Schools at 11+ — Dulwich, Trinity, Whitgift and Emanuel
Four independent schools feature most in academic 11+ entry across South London — the three Croydon-and-Dulwich heavyweights, plus Emanuel in the south-west. They are competitive, demanding, and distinctive — each from the others. This page is a side-by-side summary to help you decide which to investigate further.
Looking beyond these four?
Our searchable directory covers 24 selective schools across south London — independent and grammar — filterable by type, intake and borough, with a side-by-side comparison and links to each school's admissions page.

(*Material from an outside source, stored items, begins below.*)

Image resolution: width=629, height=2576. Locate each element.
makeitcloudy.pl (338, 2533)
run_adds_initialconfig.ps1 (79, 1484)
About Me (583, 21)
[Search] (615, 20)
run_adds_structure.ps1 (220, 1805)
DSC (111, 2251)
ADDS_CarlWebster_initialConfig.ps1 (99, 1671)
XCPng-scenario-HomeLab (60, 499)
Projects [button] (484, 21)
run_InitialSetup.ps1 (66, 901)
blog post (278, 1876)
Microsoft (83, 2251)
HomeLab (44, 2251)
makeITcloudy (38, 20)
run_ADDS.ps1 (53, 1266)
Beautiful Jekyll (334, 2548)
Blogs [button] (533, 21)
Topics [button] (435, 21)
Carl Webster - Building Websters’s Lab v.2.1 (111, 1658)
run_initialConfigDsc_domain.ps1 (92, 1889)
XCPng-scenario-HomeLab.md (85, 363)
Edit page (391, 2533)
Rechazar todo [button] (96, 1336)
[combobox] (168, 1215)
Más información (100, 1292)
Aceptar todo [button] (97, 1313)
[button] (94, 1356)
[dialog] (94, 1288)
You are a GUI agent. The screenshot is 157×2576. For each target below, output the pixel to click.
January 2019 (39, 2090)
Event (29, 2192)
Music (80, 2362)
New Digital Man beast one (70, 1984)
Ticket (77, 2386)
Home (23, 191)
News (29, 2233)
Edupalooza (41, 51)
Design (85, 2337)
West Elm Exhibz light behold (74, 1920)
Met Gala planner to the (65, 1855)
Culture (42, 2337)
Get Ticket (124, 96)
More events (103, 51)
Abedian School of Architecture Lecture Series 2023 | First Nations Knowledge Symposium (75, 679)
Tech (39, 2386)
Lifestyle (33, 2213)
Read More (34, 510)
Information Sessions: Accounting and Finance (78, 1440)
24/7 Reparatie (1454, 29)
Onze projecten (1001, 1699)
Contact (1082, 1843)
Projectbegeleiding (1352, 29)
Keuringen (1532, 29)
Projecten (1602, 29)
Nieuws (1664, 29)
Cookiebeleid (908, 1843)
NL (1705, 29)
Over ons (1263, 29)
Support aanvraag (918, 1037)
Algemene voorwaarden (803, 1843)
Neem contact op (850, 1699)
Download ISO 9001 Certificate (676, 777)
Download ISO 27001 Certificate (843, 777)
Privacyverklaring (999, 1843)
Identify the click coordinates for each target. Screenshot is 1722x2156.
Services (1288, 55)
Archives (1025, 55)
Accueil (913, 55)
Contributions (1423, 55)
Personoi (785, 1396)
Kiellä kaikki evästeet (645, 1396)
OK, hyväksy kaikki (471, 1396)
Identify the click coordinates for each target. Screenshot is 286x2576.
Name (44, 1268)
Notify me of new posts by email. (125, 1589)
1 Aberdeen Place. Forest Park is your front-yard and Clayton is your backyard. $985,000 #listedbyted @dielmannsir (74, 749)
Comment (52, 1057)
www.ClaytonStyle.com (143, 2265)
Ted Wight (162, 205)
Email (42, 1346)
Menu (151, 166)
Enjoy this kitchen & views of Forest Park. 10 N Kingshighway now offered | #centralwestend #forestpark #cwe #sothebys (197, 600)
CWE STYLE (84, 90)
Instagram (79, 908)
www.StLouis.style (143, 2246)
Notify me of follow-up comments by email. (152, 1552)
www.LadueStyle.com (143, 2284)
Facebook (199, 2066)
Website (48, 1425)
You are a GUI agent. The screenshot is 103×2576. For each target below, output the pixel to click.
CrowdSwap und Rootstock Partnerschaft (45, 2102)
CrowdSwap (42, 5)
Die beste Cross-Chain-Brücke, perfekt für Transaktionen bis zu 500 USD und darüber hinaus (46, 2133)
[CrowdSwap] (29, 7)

Browse the schools directory →Dulwich College
Boys-only, ages 7–18. Located at Dulwich Common, SE21. Part of the Dulwich Foundation. The most academically selective of the three Croydon- and-Dulwich schools. The mathematics is the hardest in the cohort, and the assessment is now a two-part online adaptive test, sat in early December, which includes verbal and non-verbal reasoning. The campus has the feel of a small university and the co-curricular offer is exceptional. Dulwich runs a substantial means-tested bursary programme — up to 100% of fees for some families. Read more: Dulwich College guide.
Trinity School
Ages 10–18. Located at Shirley Park, Croydon. Part of the Whitgift Foundation, with a co-educational sixth form — and extending co-education to Years 6 and 7 from September 2027. Academically comparable to Dulwich, with strong music and humanities and a smaller community feel. Recent cohorts sit a computer-based assessment and written papers, then a half-day Assessment Day combining a one-to-one interview with classroom-based experiences. Parents do not have a formal interview but are invited to an informal coffee with senior staff. Substantial bursary provision through the Foundation. Read more: Trinity School guide.
Whitgift School
Boys-only, ages 10–18. Located at Haling Park, South Croydon. Part of the Whitgift Foundation. Sits alongside Dulwich in the top tier of South London independents, with a particularly strong sporting reputation. Entry is by three of its own papers — English, Maths and Thinking Skills — and a structured interview day: pupil first, parents after, both with senior staff. Whitgift's fees are high (now broadly in line with Trinity's) and it asks parents directly about them. Substantial bursary provision through the Foundation. Read more: Whitgift School guide.
Emanuel School
Co-educational, ages 10–18. Located at Battersea Rise, SW11 — the only of the four in south-west London rather than the Croydon and Dulwich clusters. Founded in 1594, genuinely co-educational throughout, with strong sport (including rowing), a notable languages programme, and scholarship routes in music, drama, art and sport. Entry is three papers — Maths, English and Verbal Reasoning — followed by an Interview and Group Experience Day. Fees sit a little below the Croydon schools, with means-tested bursaries of up to 100%. Read more: Emanuel School guide.
Side-by-side
Format of assessment
- Dulwich — a two-part online adaptive test (maths, reasoning, English) in early December; interview after.
- Trinity — a computer-based assessment plus written papers in November; Assessment Day (interview + classrooms) in January.
- Whitgift — three own papers (English, Maths, Thinking Skills) in November; pupil-then-parents interview in January.
- Emanuel — three papers (Maths, English, Verbal Reasoning) plus an Interview and Group Experience Day in January.
Co-education
- Dulwich — boys-only.
- Trinity — co-educational sixth form; girls join Years 6 and 7 from September 2027.
- Whitgift — boys-only.
- Emanuel — fully co-educational.
Bursaries
- Dulwich — own programme; substantial and means-tested, up to 100% of fees.
- Trinity and Whitgift — Whitgift Foundation; substantial; means-tested; assessed independently for each school.
- Emanuel — means-tested, up to 100% of fees, and combinable with a scholarship.
For full detail on bursaries, see the bursaries and scholarships guide.
Boarding
- Dulwich — small boarding element alongside day pupils.
- Trinity — day school only.
- Whitgift — day school only.
- Emanuel — day school only.
How families typically choose
Most families consider two or three of these schools and apply to those where the fit feels right after open-day visits. The decision rarely comes down to academic standard alone — all four are demanding. It comes down to:
- The atmosphere on open day — small thing, real signal.
- Travel distance and commute logistics — a child travels to school 800 times across five years.
- Specific strengths: Dulwich's breadth, Trinity's music and community, Whitgift's sport, Emanuel's co-education, rowing and languages.
- Co-education or single-sex preference.
- Financial reality — what the school costs after any bursary.
There is no objectively best school. There is the school that fits this child and this family.